Jack Chopper, chief electrical engineer, Filamatic (www.filamatic.com), Baltimore, believes the lack of diagnostic information will be a short-lived problem. "Diagnostic capability is always a time-saver, but the safety integrity and reliability must override the other information-related features," he says. "The safety-rated PLC is relatively young and still very pricey, but as those types of products mature, they will settle down in price."
Diagnosing a problem determines the root cause of a potential or pending failure, explains Hilton Hammond, product manager—ScopeMeter, Fluke (www.fluke.com). "Safety components, by design, are built into a system to ensure, in the event of a failure, something catastrophic does not occur that could present a hazardous condition to the operator or the surrounding environment," he explains. "Sensing and measuring critical variables, like voltage or current, and applying them to some form of a diagnostic algorithm, can provide the user feedback about the operating state of the machine or process."
Without a relay, interlock or other protective device built into the active circuit, a shutdown could be delayed, which might result in an unacceptably hazardous condition, says Hammond.
"My first safety relay system had more than 30 relays in a cabinet," recalls Wade Peterson, electrical engineer, CMD (www.cmd-corp.com), in Appleton, Wisconsin. "It took two days to fully commission that system. But we became a lot more proficient at it and got to the point where the same job would take only four hours. Better diagnostics would have helped in the first situation but would have been of less use toward the end after the initial learning curve was overcome. Diagnostics should be a concern when there are a variety of devices or if maintenance resources are scare. Product longevity and reliability are more important in safety circuits when component standardization and good training are in place."

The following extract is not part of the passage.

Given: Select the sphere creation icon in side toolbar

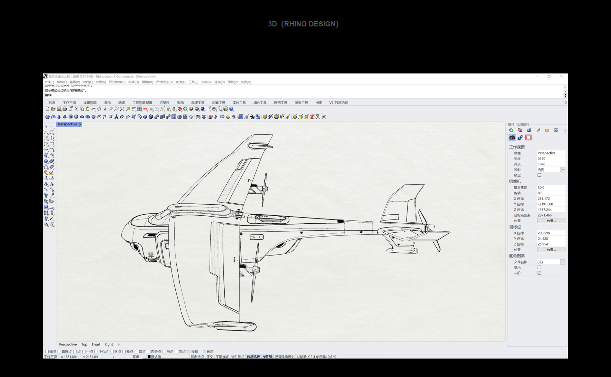Looking at the screenshot, I should click(x=52, y=160).
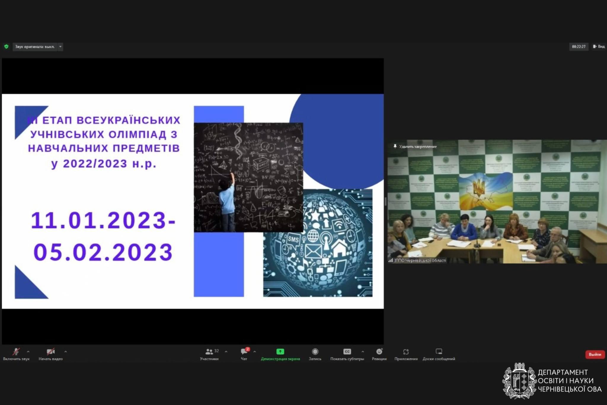This screenshot has width=607, height=405.
Task: Expand video options arrow next to camera
Action: click(66, 352)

Traditional safety relays can be problematic, says Helge Hornis, PhD, manager, Intelligent Systems Group, Pepperl+Fuchs (www.pepperl-fuchs.com). "AS-Interface offers a safety solution—Safety at Work—that enables very detailed diagnostics down to the contact level," he offers. "Using this solution for safety applications, it is easy to find sticky contacts. All it takes is a few rungs of PLC logic."

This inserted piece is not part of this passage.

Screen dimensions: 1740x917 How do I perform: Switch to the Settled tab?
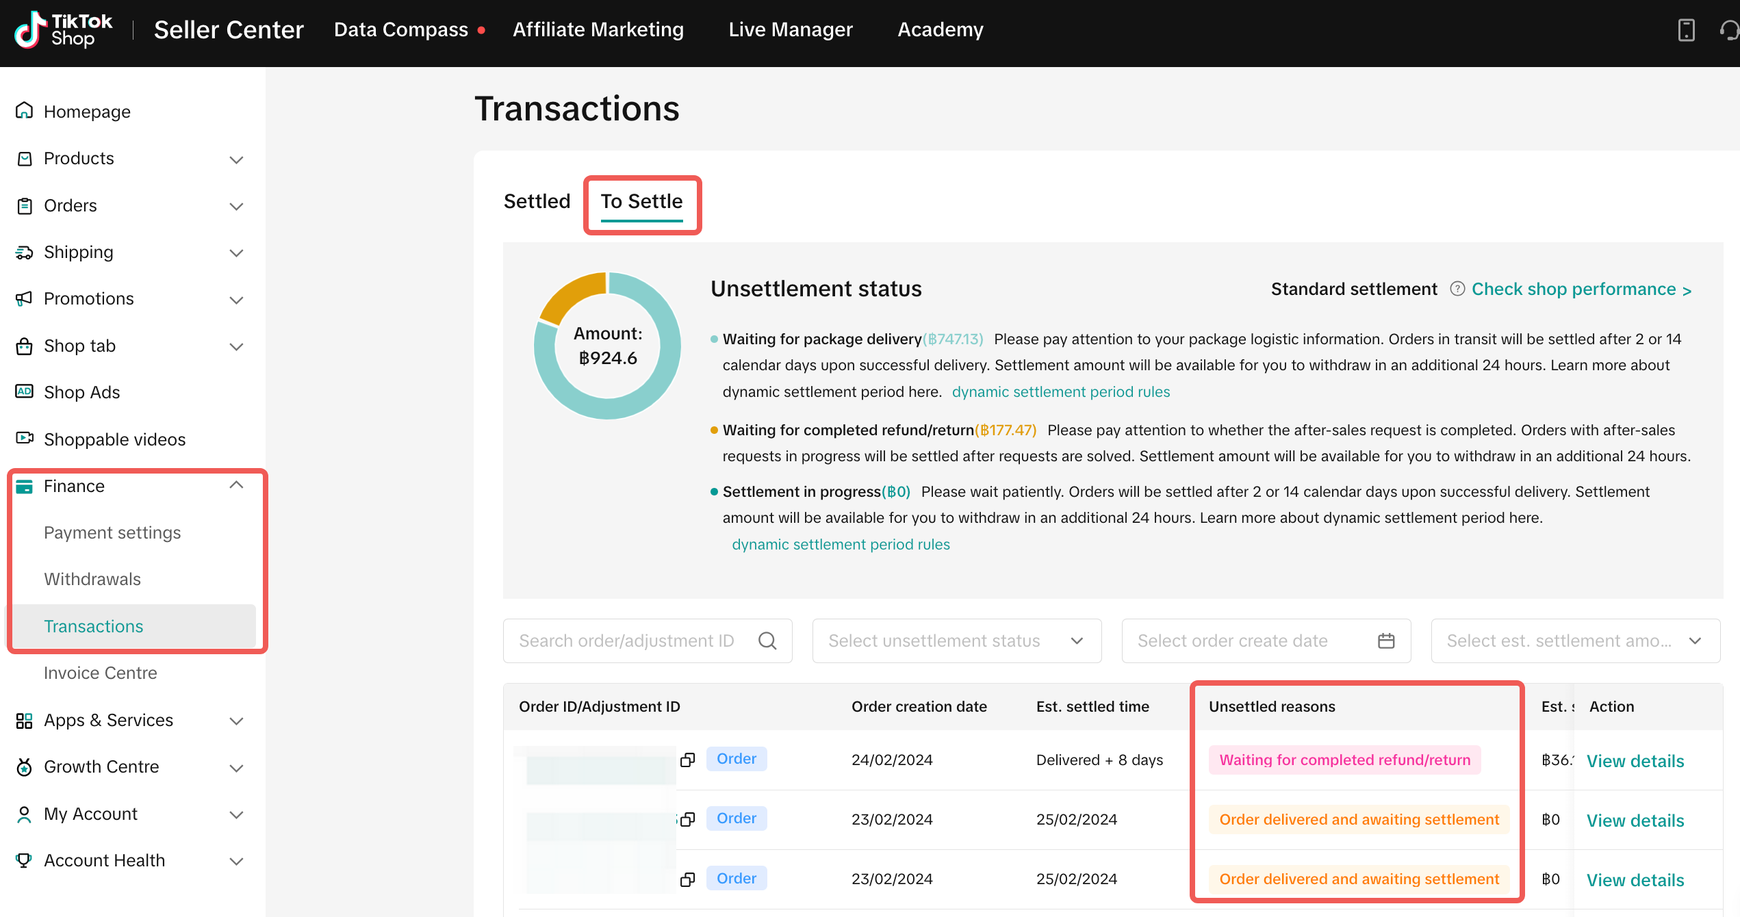click(x=537, y=201)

There are more downsides to safety relays than just the lack of diagnostics from the relay, warns Kurt Wadowick, I/O systems specialist at Beckhoff Automation (www.beckhoff.com). "With outdated relay technology, safety system designers also need accurate electrical drawings, a trained electrician who can read those drawings and at least a digital multimeter to test the circuits that are in doubt," he explains. "In contrast, distributed and automated safety components with proper configuration can point out faults automatically. This enables the electrician to immediately understand which component has failed and focus attention on repairing the actual failure point instead of spending excessive time trying to find that failure."